Task list:
[A] List the four firms that the Young Boozer biography below names as stops in his 35 years in banking, finance and investments.
[B] According to the Young Boozer biography below, in what year did Boozer become an Eagle Scout?
____ Supplied passage
Young Jacob Boozer III (born November 23, 1948) is an American politician who served as the 39th State Treasurer of Alabama from 2011 to 2019 and is serving as the 41st Treasurer having been re-elected to a third term on November 8, 2022.  He was elected to his first four-year term in 2010 and was unopposed and reelected to a second term in 2014. In his role as Treasurer, Boozer also serves on a multitude of State boards and authorities bringing investment, finance and business expertise to those entities to maximize the State of Alabama’s financial resources.  

Boozer is a member of the National Association of State Treasurers (NAST) currently serving as Chair of the Banking and Cash Management Committee.   He also serves on the Governance Committee of NAST affiliate, CSPN (College Savings Plans Network).  In 2019 Boozer received the Lucille Maurer Award given to a former treasurer for outstanding service to NAST.

Early Life 
Boozer was born in Birmingham and raised in Tuscaloosa. He became an Eagle Scout in 1962. He earned a bachelor's degree in economics in 1971 from Stanford University and a master's degree in finance from the Wharton School at the University of Pennsylvania in 1973.

Boozer was named after his father, who first made the name Young Boozer famous as a football star for the University of Alabama. Young Jacob Boozer, Jr. is a member of the Alabama Sports Hall of Fame and the Alabama Business Hall of Fame. His father was named after his father, the mayor of Samson, Alabama from 1916 to 1919.[]citation

Career 
Prior to serving in public office, Boozer spent 35 years in banking, finance and investments which took him from Citibank in New York and Crocker National Bank in Los Angeles, to Coral Petroleum in Houston and Colonial Bank in Montgomery. From 2003 to 2017, Boozer was an owner in the Montgomery Biscuits minor league baseball affiliate of the Tampa Bay Rays.
________
____ Information given
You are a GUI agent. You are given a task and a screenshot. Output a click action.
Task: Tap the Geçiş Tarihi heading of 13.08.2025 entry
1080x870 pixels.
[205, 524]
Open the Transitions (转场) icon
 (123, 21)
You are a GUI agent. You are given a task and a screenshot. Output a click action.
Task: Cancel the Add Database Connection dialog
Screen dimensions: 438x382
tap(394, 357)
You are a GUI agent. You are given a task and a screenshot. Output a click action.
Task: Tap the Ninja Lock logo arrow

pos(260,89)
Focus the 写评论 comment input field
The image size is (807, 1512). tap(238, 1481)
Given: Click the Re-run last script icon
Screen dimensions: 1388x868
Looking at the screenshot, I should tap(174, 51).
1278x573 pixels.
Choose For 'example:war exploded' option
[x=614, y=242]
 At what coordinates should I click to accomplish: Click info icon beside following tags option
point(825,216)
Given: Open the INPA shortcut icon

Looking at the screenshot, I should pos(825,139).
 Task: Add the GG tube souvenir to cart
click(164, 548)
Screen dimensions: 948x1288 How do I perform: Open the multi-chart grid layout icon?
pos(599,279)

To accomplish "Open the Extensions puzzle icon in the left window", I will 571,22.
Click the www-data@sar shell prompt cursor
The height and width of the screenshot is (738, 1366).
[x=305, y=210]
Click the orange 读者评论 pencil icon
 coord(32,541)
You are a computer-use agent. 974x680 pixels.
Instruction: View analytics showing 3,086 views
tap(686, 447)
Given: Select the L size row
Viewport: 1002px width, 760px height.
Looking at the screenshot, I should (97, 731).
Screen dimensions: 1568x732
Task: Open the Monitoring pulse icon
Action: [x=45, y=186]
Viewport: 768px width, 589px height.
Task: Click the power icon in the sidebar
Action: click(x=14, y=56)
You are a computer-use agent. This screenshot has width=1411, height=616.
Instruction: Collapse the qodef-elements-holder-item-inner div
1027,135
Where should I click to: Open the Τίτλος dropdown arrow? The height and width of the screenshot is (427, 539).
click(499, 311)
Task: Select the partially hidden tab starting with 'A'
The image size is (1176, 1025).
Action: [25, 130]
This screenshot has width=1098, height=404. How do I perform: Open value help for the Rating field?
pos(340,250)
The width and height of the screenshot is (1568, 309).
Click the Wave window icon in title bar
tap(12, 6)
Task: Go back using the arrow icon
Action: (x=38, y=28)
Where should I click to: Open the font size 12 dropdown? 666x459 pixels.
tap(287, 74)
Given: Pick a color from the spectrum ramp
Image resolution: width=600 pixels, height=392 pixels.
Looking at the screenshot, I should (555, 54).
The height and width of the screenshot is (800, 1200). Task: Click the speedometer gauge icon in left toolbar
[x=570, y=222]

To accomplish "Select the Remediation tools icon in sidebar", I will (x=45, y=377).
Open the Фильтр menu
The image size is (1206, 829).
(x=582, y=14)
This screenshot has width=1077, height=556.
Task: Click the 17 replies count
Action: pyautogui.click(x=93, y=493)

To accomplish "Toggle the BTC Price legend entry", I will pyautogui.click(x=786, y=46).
________
Responses to the tasks:
[A] Citibank, Crocker National Bank, Coral Petroleum, Colonial Bank

[B] 1962